Background Adiponectin is an adipocytokine with important role in atherosclerosis. Increasing interest has been directed toward the role of adiponectin gene polymorphism in the human genome and its implication in the pathogenesis of coronary artery disease (CAD).
Objectives The present study investigates the association between the single nucleotide polymorphism +276 G/T of the adiponectin gene and serum adiponectin level in patients with CAD.
Methods In this study, 100 Egyptian patients with CAD of both sexes and 100 age-matched and sex-matched control volunteers were investigated. All patients were genotyped for +276 G/T polymorphism of adiponectin gene. Lipid profile, fasting blood glucose, and hemoglobin A1c were measured. Adiponectin and high-sensitivity C-reactive protein (hsCRP) levels were determined by ELISA technique. PCR based on restriction fragment length polymorphism was used to determine the genotypes of the studied population.
Results The lowest serum adiponectin value was observed in patients with CAD compared with control group. The T allele of single nucleotide polymorphisms (SNPs) +276 G/T in the adiponectin gene was found to be associated with CAD (odd ratio 2.23; 95% confidence interval: 1.44–3.45; P=0.001). The significant association of the T allele (GT+TT) of this SNP with lower adiponectin level and hsCRP levels was confirmed in the study (P=0.003 and 0.006, respectively).
Conclusions Our results concluded that +276 G/T SNP in the adiponectin gene is associated with CAD. Furthermore, carriers of the at-risk T allele had lower serum adiponectin level and higher serum hsCRP, causingin turn an increased risk to develop CAD.
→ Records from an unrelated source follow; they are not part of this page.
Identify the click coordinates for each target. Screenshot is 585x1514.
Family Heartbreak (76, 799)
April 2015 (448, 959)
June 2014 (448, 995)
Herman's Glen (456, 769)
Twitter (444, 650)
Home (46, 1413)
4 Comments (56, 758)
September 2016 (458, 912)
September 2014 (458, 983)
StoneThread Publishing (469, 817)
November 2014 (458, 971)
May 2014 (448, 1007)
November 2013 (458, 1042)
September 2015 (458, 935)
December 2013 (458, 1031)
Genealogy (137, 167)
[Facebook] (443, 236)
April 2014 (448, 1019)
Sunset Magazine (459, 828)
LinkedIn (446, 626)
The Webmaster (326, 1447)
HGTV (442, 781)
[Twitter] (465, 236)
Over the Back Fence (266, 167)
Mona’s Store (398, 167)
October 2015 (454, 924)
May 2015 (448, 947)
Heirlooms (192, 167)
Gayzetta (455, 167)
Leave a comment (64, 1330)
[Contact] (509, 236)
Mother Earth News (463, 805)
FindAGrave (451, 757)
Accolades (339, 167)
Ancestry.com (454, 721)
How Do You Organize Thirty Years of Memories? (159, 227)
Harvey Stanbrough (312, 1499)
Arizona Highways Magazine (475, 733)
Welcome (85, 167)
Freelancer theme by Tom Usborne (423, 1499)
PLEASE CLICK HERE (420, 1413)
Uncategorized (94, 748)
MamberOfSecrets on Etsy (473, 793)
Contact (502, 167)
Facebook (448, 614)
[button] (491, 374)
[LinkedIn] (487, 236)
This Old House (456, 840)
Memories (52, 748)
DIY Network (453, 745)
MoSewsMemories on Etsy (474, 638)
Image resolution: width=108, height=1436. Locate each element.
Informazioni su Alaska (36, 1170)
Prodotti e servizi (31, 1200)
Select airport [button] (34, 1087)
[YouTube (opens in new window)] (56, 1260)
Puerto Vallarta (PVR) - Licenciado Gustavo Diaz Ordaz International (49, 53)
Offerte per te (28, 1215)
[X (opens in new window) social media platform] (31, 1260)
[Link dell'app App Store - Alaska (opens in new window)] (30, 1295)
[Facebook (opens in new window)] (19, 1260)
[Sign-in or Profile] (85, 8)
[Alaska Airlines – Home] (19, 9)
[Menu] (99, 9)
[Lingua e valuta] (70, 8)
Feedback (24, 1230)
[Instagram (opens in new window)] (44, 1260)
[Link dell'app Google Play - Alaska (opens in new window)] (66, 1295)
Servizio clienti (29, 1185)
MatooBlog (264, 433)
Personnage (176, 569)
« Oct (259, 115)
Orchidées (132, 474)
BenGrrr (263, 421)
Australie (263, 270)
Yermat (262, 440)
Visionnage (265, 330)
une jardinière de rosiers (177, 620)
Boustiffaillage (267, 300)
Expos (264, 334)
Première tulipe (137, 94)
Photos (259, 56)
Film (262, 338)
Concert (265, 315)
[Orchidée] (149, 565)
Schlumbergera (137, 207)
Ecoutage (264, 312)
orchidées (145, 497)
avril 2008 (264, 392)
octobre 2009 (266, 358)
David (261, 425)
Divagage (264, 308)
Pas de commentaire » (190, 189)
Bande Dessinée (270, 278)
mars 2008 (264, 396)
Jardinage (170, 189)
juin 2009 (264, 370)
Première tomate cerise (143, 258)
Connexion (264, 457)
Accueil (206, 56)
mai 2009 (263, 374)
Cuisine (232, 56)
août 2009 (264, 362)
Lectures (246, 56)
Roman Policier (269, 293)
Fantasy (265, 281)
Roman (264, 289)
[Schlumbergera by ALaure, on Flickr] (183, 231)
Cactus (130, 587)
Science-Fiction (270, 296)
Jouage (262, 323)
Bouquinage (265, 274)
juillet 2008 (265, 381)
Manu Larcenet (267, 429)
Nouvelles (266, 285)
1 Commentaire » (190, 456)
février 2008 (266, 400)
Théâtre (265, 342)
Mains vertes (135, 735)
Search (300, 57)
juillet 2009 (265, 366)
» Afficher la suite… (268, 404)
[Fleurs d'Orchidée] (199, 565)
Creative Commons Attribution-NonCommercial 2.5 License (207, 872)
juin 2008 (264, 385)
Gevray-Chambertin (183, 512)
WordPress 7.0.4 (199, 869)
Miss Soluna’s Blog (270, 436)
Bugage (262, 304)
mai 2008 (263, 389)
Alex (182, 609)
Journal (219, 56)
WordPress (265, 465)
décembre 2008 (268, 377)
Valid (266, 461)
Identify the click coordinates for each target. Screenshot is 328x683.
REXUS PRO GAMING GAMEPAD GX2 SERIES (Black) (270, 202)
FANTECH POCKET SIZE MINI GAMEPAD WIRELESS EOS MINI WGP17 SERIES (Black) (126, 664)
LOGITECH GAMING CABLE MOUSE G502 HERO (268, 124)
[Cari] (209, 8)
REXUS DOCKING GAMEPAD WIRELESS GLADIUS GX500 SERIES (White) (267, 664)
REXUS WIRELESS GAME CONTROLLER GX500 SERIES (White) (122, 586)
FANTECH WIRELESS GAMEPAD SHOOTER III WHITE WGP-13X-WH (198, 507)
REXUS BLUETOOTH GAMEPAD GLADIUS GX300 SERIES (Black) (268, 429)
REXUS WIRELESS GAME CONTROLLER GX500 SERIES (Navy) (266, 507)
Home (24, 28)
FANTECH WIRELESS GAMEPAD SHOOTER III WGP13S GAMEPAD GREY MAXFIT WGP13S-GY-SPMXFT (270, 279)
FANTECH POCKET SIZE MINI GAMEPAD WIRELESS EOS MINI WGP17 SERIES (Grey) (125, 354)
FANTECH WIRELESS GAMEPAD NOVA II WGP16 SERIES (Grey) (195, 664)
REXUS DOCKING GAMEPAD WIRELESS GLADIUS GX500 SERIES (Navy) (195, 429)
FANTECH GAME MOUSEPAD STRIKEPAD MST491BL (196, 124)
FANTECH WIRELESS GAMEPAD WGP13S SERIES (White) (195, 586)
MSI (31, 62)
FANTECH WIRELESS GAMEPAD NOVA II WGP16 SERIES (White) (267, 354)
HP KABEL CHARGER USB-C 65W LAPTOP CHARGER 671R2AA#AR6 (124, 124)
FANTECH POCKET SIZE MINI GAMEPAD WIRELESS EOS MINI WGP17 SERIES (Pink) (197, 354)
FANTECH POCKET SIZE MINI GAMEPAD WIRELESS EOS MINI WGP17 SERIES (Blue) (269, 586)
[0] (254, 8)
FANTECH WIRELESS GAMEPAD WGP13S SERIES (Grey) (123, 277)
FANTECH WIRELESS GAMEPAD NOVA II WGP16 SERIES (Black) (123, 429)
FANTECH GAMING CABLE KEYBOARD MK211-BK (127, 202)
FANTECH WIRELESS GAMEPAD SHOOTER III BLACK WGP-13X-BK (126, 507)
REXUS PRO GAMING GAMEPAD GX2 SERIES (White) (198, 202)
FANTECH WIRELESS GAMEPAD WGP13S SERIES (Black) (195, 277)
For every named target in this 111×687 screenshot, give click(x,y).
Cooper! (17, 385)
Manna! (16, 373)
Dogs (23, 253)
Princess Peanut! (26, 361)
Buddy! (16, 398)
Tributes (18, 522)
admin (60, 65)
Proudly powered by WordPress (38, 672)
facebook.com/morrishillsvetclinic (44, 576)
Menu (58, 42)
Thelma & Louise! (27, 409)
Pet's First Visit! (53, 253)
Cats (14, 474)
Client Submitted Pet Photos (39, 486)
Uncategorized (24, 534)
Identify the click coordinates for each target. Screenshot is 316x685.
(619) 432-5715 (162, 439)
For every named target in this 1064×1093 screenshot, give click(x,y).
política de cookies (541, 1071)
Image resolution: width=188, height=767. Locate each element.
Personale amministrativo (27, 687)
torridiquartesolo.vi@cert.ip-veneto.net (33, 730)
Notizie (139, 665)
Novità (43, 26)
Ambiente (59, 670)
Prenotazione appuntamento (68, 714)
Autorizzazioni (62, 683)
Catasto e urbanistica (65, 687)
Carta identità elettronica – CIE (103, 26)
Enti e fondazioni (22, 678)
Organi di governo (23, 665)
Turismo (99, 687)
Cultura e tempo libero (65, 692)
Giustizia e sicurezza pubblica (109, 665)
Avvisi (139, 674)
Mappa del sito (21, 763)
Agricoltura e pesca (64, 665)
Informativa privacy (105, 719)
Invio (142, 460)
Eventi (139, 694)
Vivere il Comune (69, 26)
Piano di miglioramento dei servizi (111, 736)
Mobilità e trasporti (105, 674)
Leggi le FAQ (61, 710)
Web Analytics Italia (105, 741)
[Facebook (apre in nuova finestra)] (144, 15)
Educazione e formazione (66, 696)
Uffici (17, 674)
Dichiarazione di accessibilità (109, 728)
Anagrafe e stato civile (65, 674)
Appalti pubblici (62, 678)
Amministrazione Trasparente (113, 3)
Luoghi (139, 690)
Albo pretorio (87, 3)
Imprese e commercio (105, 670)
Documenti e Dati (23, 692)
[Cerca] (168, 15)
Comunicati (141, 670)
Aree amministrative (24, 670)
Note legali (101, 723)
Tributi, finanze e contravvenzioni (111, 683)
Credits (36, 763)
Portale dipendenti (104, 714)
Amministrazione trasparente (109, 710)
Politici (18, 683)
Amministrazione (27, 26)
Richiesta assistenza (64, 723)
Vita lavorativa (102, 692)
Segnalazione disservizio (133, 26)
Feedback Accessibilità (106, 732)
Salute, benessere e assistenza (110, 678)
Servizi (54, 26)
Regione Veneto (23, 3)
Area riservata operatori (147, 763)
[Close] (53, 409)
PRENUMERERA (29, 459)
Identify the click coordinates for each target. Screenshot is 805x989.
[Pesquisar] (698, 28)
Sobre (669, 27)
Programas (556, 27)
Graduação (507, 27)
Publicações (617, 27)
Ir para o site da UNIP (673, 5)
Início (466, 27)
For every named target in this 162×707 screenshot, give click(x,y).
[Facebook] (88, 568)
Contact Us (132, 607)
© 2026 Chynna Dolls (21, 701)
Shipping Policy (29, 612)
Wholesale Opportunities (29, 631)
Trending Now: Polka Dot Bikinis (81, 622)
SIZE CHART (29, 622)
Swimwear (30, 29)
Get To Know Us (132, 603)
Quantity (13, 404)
Keywords: adiponectin gene, coronary artery disease, PCR-RFLP, polymorphism


How to cite this article:
Ghanem NS, El-Sayed NM, Abbas AK, Shaker OG. Adiponectin and its polymorphism: relation to coronary artery disease. Egypt J Intern Med 2019;31:376-81

How to cite this URL:
Ghanem NS, El-Sayed NM, Abbas AK, Shaker OG. Adiponectin and its polymorphism: relation to coronary artery disease. Egypt J Intern Med [serial online] 2019 [cited 2019 Sep 16];31:376-81. Available from: http://www.esim.eg.net/text.asp?2019/31/3/376/265423




  Introduction Top


Adipose tissue, especially visceral fat, is considered as an endocrine organ not merely a store of excess energy, directly involved in the pathophysiology of the metabolic syndrome and cardiovascular diseases. In fact, visceral fat accumulation is recognized as a key player in the occurrence of multiple risk factors for coronary artery disease (CAD) and in vascular changes [1].

Adiponectin is an adipocytokine, secreted from white adipose tissue. Some studies suggest that it is also synthesized by osteoblasts, cardiomyocytes, and skeletal muscle [2]. It is a 30-kDa collagen-like protein, with favorable antiatherogenic and antidiabetic properties at elevated levels [3],[4]. The average plasma concentration of this hormone ranges between 5 and 10 μg/ml, and levels vary according to sex, body fat distribution, and metabolic status [5].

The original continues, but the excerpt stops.